■ MATERIAL PROVIDED ■
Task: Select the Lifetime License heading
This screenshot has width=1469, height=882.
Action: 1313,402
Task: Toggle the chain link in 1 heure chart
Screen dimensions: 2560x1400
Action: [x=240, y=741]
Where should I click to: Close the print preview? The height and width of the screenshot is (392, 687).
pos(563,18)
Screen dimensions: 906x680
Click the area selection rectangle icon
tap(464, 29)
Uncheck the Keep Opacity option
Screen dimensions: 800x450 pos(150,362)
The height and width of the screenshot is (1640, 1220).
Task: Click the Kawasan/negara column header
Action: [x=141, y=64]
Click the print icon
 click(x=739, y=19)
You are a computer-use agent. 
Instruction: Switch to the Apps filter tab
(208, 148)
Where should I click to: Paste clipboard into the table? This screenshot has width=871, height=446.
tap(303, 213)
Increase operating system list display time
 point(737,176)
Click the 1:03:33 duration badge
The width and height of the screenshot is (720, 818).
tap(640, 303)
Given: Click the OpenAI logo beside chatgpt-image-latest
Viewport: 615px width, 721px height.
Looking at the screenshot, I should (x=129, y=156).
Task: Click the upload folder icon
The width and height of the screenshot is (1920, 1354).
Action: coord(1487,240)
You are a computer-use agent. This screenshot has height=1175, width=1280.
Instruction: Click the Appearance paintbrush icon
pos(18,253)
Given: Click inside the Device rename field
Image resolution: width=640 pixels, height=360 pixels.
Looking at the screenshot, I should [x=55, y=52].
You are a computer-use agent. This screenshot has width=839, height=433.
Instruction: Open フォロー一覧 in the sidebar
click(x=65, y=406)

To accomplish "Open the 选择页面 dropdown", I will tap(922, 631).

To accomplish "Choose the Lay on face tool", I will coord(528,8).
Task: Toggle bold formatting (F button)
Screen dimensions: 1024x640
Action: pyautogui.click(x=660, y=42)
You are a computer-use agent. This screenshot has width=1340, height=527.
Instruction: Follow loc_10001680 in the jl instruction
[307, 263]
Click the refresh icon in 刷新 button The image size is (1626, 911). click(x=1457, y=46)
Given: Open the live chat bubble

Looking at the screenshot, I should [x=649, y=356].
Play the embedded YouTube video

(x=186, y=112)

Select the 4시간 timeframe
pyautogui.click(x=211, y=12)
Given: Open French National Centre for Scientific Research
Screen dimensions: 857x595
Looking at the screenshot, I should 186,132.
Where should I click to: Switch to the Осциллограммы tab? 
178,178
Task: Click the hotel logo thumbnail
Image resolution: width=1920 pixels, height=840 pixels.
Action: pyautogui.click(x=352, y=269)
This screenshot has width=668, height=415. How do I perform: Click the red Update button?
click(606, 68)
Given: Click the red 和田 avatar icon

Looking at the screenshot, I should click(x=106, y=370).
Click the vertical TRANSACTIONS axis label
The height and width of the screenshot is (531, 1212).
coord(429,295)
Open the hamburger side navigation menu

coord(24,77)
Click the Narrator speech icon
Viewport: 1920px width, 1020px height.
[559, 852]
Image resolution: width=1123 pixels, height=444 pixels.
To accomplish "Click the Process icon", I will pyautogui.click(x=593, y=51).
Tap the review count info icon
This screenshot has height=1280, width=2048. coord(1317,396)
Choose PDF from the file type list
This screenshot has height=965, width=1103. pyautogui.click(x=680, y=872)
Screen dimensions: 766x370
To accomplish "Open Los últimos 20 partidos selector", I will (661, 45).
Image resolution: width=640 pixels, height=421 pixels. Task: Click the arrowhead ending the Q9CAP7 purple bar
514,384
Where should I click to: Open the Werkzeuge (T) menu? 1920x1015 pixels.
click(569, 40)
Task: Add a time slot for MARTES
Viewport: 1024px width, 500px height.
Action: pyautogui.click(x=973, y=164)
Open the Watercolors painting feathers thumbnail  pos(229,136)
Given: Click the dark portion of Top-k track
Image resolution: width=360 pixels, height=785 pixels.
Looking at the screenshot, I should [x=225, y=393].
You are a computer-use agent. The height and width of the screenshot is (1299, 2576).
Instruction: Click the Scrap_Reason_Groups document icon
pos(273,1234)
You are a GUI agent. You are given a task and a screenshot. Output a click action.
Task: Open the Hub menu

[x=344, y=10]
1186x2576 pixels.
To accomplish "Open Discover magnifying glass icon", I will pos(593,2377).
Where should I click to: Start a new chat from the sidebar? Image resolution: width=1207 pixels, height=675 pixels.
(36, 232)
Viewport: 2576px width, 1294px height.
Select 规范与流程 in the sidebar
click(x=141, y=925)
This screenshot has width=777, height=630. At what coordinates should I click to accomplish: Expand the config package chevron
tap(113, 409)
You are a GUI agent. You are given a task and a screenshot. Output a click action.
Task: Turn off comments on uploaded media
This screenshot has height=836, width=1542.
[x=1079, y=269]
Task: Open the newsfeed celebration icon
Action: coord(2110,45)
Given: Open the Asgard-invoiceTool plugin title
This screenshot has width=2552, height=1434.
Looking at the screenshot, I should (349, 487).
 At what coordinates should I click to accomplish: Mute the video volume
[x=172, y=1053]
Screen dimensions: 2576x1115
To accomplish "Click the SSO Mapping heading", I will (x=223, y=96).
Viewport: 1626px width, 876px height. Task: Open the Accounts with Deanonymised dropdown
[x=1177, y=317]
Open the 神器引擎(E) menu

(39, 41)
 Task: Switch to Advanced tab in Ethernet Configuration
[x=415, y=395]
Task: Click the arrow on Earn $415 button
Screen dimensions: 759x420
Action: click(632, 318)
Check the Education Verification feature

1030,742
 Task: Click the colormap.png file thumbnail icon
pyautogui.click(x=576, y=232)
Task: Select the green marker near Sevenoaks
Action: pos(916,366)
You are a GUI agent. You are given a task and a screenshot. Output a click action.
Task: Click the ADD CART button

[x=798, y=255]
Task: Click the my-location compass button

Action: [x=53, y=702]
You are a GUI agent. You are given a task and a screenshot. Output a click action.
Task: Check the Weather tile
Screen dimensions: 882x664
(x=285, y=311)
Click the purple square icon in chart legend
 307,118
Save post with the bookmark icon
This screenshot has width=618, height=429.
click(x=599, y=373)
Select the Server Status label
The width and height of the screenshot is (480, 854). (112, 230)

■ YOUR GOAL ■
Lay out every line of the items above as a Markdown table with the columns n and Line, giving each row a number and skipping blank lines.

■ SOLUTION BELOW ■
| n | Line |
|---|---|
| 1 | Task: Select the Lifetime License heading |
| 2 | This screenshot has width=1469, height=882. |
| 3 | Action: 1313,402 |
| 4 | Task: Toggle the chain link in 1 heure chart |
| 5 | Screen dimensions: 2560x1400 |
| 6 | Action: [x=240, y=741] |
| 7 | Where should I click to: Close the print preview? The height and width of the screenshot is (392, 687). |
| 8 | pos(563,18) |
| 9 | Screen dimensions: 906x680 |
| 10 | Click the area selection rectangle icon |
| 11 | tap(464, 29) |
| 12 | Uncheck the Keep Opacity option |
| 13 | Screen dimensions: 800x450 pos(150,362) |
| 14 | The height and width of the screenshot is (1640, 1220). |
| 15 | Task: Click the Kawasan/negara column header |
| 16 | Action: [x=141, y=64] |
| 17 | Click the print icon |
| 18 |  click(x=739, y=19) |
| 19 | You are a computer-use agent.  |
| 20 | Instruction: Switch to the Apps filter tab |
| 21 | (208, 148) |
| 22 | Where should I click to: Paste clipboard into the table? This screenshot has width=871, height=446. |
| 23 | tap(303, 213) |
| 24 | Increase operating system list display time |
| 25 |  point(737,176) |
| 26 | Click the 1:03:33 duration badge |
| 27 | The width and height of the screenshot is (720, 818). |
| 28 | tap(640, 303) |
| 29 | Given: Click the OpenAI logo beside chatgpt-image-latest |
| 30 | Viewport: 615px width, 721px height. |
| 31 | Looking at the screenshot, I should (x=129, y=156). |
| 32 | Task: Click the upload folder icon |
| 33 | The width and height of the screenshot is (1920, 1354). |
| 34 | Action: coord(1487,240) |
| 35 | You are a computer-use agent. This screenshot has height=1175, width=1280. |
| 36 | Instruction: Click the Appearance paintbrush icon |
| 37 | pos(18,253) |
| 38 | Given: Click inside the Device rename field |
| 39 | Image resolution: width=640 pixels, height=360 pixels. |
| 40 | Looking at the screenshot, I should [x=55, y=52]. |
| 41 | You are a computer-use agent. This screenshot has width=839, height=433. |
| 42 | Instruction: Open フォロー一覧 in the sidebar |
| 43 | click(x=65, y=406) |
| 44 | To accomplish "Open the 选择页面 dropdown", I will tap(922, 631). |
| 45 | To accomplish "Choose the Lay on face tool", I will coord(528,8). |
| 46 | Task: Toggle bold formatting (F button) |
| 47 | Screen dimensions: 1024x640 |
| 48 | Action: pyautogui.click(x=660, y=42) |
| 49 | You are a computer-use agent. This screenshot has width=1340, height=527. |
| 50 | Instruction: Follow loc_10001680 in the jl instruction |
| 51 | [307, 263] |
| 52 | Click the refresh icon in 刷新 button The image size is (1626, 911). click(x=1457, y=46) |
| 53 | Given: Open the live chat bubble |
| 54 | Looking at the screenshot, I should [x=649, y=356]. |
| 55 | Play the embedded YouTube video |
| 56 | (x=186, y=112) |
| 57 | Select the 4시간 timeframe |
| 58 | pyautogui.click(x=211, y=12) |
| 59 | Given: Open French National Centre for Scientific Research |
| 60 | Screen dimensions: 857x595 |
| 61 | Looking at the screenshot, I should 186,132. |
| 62 | Where should I click to: Switch to the Осциллограммы tab?  |
| 63 | 178,178 |
| 64 | Task: Click the hotel logo thumbnail |
| 65 | Image resolution: width=1920 pixels, height=840 pixels. |
| 66 | Action: pyautogui.click(x=352, y=269) |
| 67 | This screenshot has width=668, height=415. How do I perform: Click the red Update button? |
| 68 | click(606, 68) |
| 69 | Given: Click the red 和田 avatar icon |
| 70 | Looking at the screenshot, I should click(x=106, y=370). |
| 71 | Click the vertical TRANSACTIONS axis label |
| 72 | The height and width of the screenshot is (531, 1212). |
| 73 | coord(429,295) |
| 74 | Open the hamburger side navigation menu |
| 75 | coord(24,77) |
| 76 | Click the Narrator speech icon |
| 77 | Viewport: 1920px width, 1020px height. |
| 78 | [559, 852] |
| 79 | Image resolution: width=1123 pixels, height=444 pixels. |
| 80 | To accomplish "Click the Process icon", I will pyautogui.click(x=593, y=51). |
| 81 | Tap the review count info icon |
| 82 | This screenshot has height=1280, width=2048. coord(1317,396) |
| 83 | Choose PDF from the file type list |
| 84 | This screenshot has height=965, width=1103. pyautogui.click(x=680, y=872) |
| 85 | Screen dimensions: 766x370 |
| 86 | To accomplish "Open Los últimos 20 partidos selector", I will (661, 45). |
| 87 | Image resolution: width=640 pixels, height=421 pixels. Task: Click the arrowhead ending the Q9CAP7 purple bar |
| 88 | 514,384 |
| 89 | Where should I click to: Open the Werkzeuge (T) menu? 1920x1015 pixels. |
| 90 | click(569, 40) |
| 91 | Task: Add a time slot for MARTES |
| 92 | Viewport: 1024px width, 500px height. |
| 93 | Action: pyautogui.click(x=973, y=164) |
| 94 | Open the Watercolors painting feathers thumbnail  pos(229,136) |
| 95 | Given: Click the dark portion of Top-k track |
| 96 | Image resolution: width=360 pixels, height=785 pixels. |
| 97 | Looking at the screenshot, I should [x=225, y=393]. |
| 98 | You are a computer-use agent. The height and width of the screenshot is (1299, 2576). |
| 99 | Instruction: Click the Scrap_Reason_Groups document icon |
| 100 | pos(273,1234) |
| 101 | You are a GUI agent. You are given a task and a screenshot. Output a click action. |
| 102 | Task: Open the Hub menu |
| 103 | [x=344, y=10] |
| 104 | 1186x2576 pixels. |
| 105 | To accomplish "Open Discover magnifying glass icon", I will pos(593,2377). |
| 106 | Where should I click to: Start a new chat from the sidebar? Image resolution: width=1207 pixels, height=675 pixels. |
| 107 | (36, 232) |
| 108 | Viewport: 2576px width, 1294px height. |
| 109 | Select 规范与流程 in the sidebar |
| 110 | click(x=141, y=925) |
| 111 | This screenshot has width=777, height=630. At what coordinates should I click to accomplish: Expand the config package chevron |
| 112 | tap(113, 409) |
| 113 | You are a GUI agent. You are given a task and a screenshot. Output a click action. |
| 114 | Task: Turn off comments on uploaded media |
| 115 | This screenshot has height=836, width=1542. |
| 116 | [x=1079, y=269] |
| 117 | Task: Open the newsfeed celebration icon |
| 118 | Action: coord(2110,45) |
| 119 | Given: Open the Asgard-invoiceTool plugin title |
| 120 | This screenshot has width=2552, height=1434. |
| 121 | Looking at the screenshot, I should (349, 487). |
| 122 |  At what coordinates should I click to accomplish: Mute the video volume |
| 123 | [x=172, y=1053] |
| 124 | Screen dimensions: 2576x1115 |
| 125 | To accomplish "Click the SSO Mapping heading", I will (x=223, y=96). |
| 126 | Viewport: 1626px width, 876px height. Task: Open the Accounts with Deanonymised dropdown |
| 127 | [x=1177, y=317] |
| 128 | Open the 神器引擎(E) menu |
| 129 | (39, 41) |
| 130 |  Task: Switch to Advanced tab in Ethernet Configuration |
| 131 | [x=415, y=395] |
| 132 | Task: Click the arrow on Earn $415 button |
| 133 | Screen dimensions: 759x420 |
| 134 | Action: click(632, 318) |
| 135 | Check the Education Verification feature |
| 136 | 1030,742 |
| 137 |  Task: Click the colormap.png file thumbnail icon |
| 138 | pyautogui.click(x=576, y=232) |
| 139 | Task: Select the green marker near Sevenoaks |
| 140 | Action: pos(916,366) |
| 141 | You are a GUI agent. You are given a task and a screenshot. Output a click action. |
| 142 | Task: Click the ADD CART button |
| 143 | [x=798, y=255] |
| 144 | Task: Click the my-location compass button |
| 145 | Action: [x=53, y=702] |
| 146 | You are a GUI agent. You are given a task and a screenshot. Output a click action. |
| 147 | Task: Check the Weather tile |
| 148 | Screen dimensions: 882x664 |
| 149 | (x=285, y=311) |
| 150 | Click the purple square icon in chart legend |
| 151 |  307,118 |
| 152 | Save post with the bookmark icon |
| 153 | This screenshot has width=618, height=429. |
| 154 | click(x=599, y=373) |
| 155 | Select the Server Status label |
| 156 | The width and height of the screenshot is (480, 854). (112, 230) |